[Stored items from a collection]

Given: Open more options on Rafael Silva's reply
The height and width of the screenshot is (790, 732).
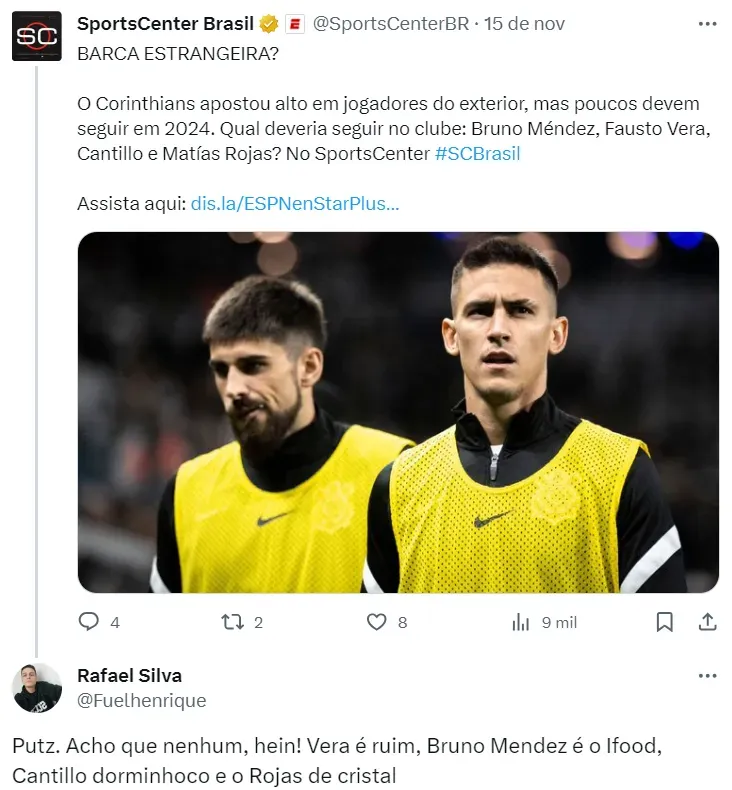Looking at the screenshot, I should click(708, 676).
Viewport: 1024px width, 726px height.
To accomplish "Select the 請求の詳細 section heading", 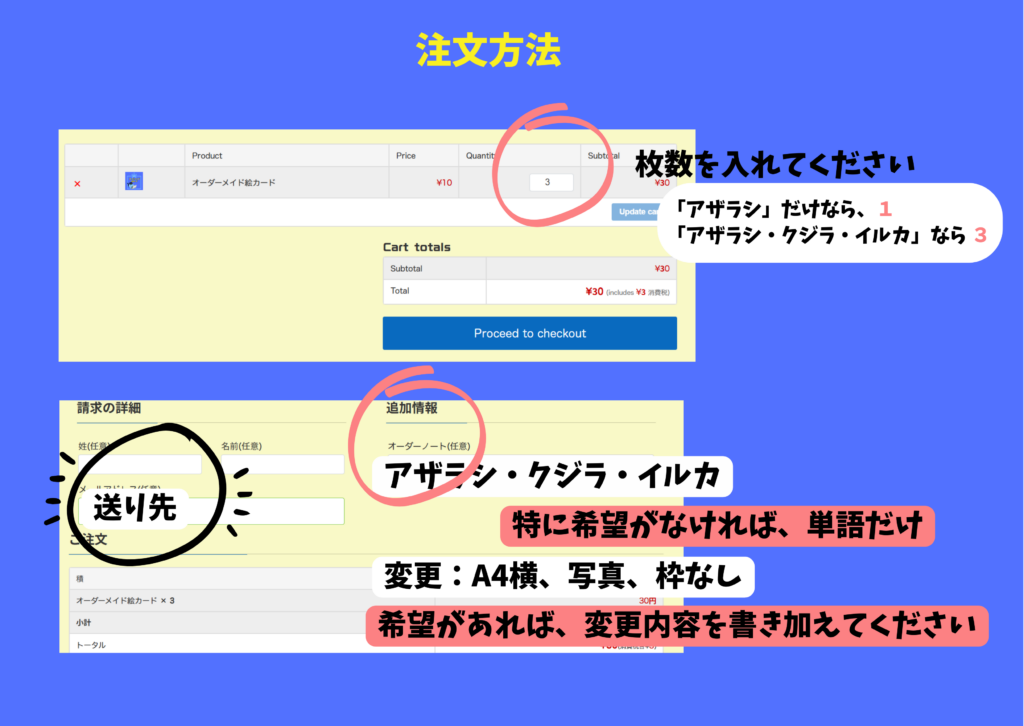I will point(109,408).
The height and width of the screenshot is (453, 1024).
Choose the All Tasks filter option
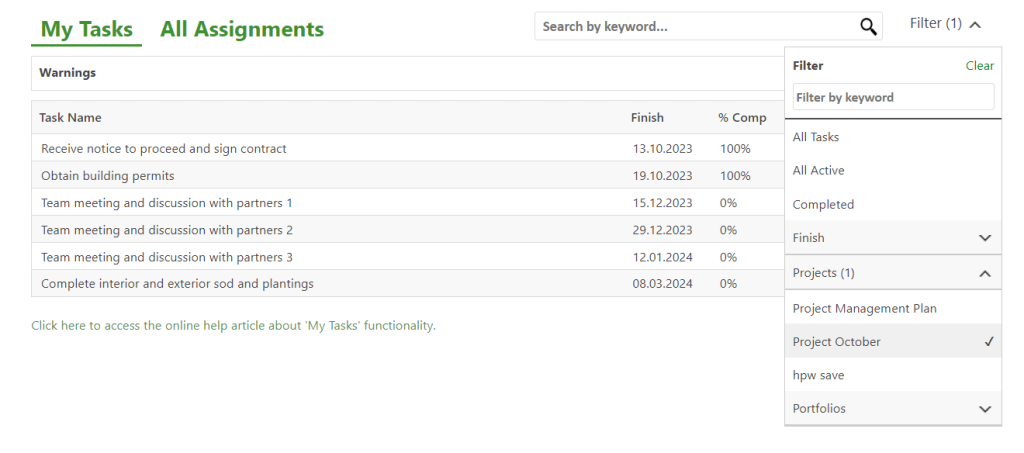pos(816,137)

TASK OBJECTIVE: Leaving out every picture, transcribe exactly the lines from the line that contains "The height and width of the screenshot is (453, 1024)." through the final line of the entries above.

SOLUTION:
The height and width of the screenshot is (453, 1024).
Choose the All Tasks filter option
pos(816,137)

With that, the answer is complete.